On a summer night in Dallas in 2016, a bomb-handling robot made technological history. Police officers had attached C-4 explosive to it, steered it near an active shooter and detonated it. Micah Xavier Johnson became the first person in the U.S. to be killed by a police robot.
Then-Dallas Police Chief David Brown called the decision sound. Johnson had fatally shot five officers, wounded nine and hit two civilians.
But some robotics researchers were troubled. "Bomb squad" robots are marketed as tools for safely disposing of bombs, not for delivering them to targets. Their profession had supplied the police with a new form of lethal weapon, and in its first use as such, it had killed a Black man.
Like most police robots in use today, the Dallas device was a straightforward remote-control platform. But more sophisticated robots are being developed with algorithms for, say, facial recognition or deciding on their own to fire projectiles. But many of today's algorithms are biased against people of color and others who are unlike the white, male, affluent and able-bodied designers of most robot systems. In the future, critical decisions might be made by a robot, one created by humans, with their flaws in judgment baked in.
"It is disconcerting that robot peacekeepers, including police and military robots, will, at some point, be given increased freedom to decide whether to take a human life," wrote Ayanna Howard, a robotics researcher at Georgia Tech, and her colleague Jason Borenstein.
During the past decade, evidence has accumulated that "bias is the original sin of AI," Howard noted in her 2020 audiobook, "Sex, Race and Robots." Facial-recognition systems have been shown to be more accurate in identifying white faces than those of other people. (In January, one system told the Detroit police that it had matched photos of a suspect with the driver's license of a Black man with no connection.)

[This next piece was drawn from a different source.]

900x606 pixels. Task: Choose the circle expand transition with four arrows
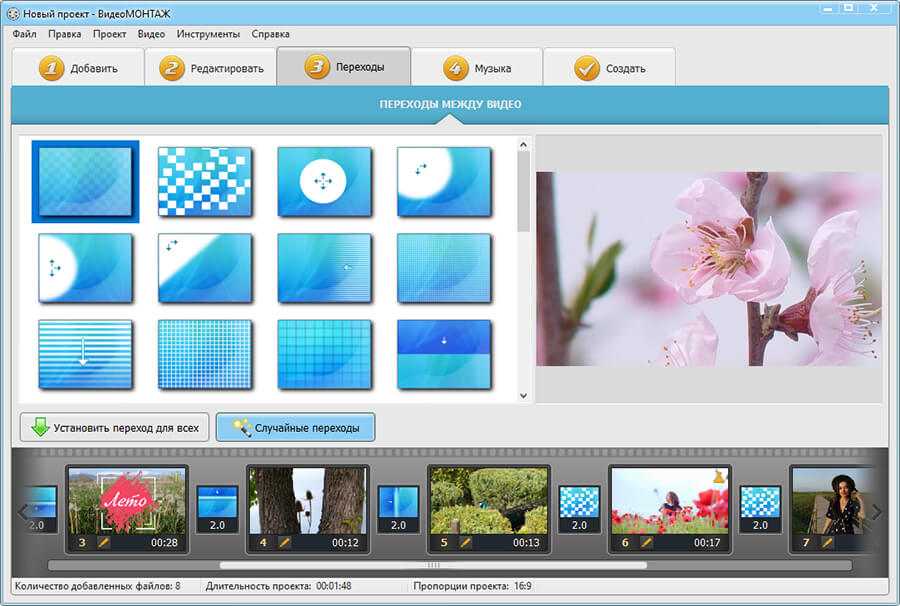coord(324,181)
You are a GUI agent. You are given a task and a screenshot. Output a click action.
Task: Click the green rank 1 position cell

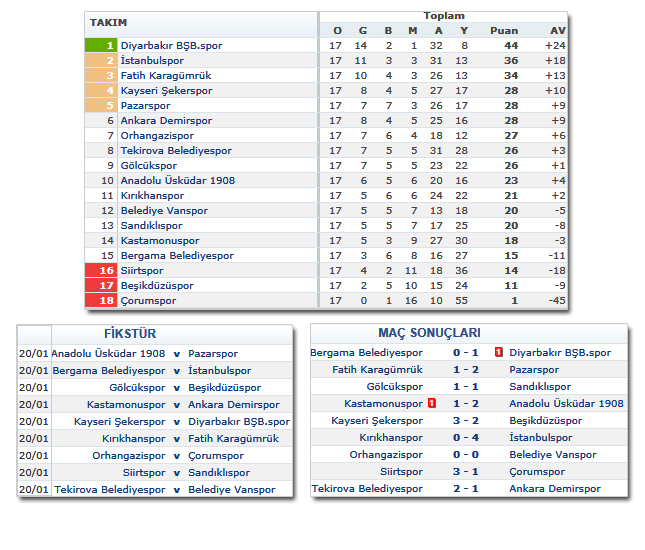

Joy Buolamwini, the founder of the Algorithmic Justice League and a graduate researcher at the MIT Media Lab, has encountered interactive robots at two laboratories that failed to detect her. (At MIT, she wore a white mask in order to be seen.)
The long-term solution is "having more folks that look like the United States population at the table when technology is designed," said Chris S. Crawford, a professor at the University of Alabama. Algorithms trained mostly on white male faces (by mostly white male developers) are better at recognizing white males.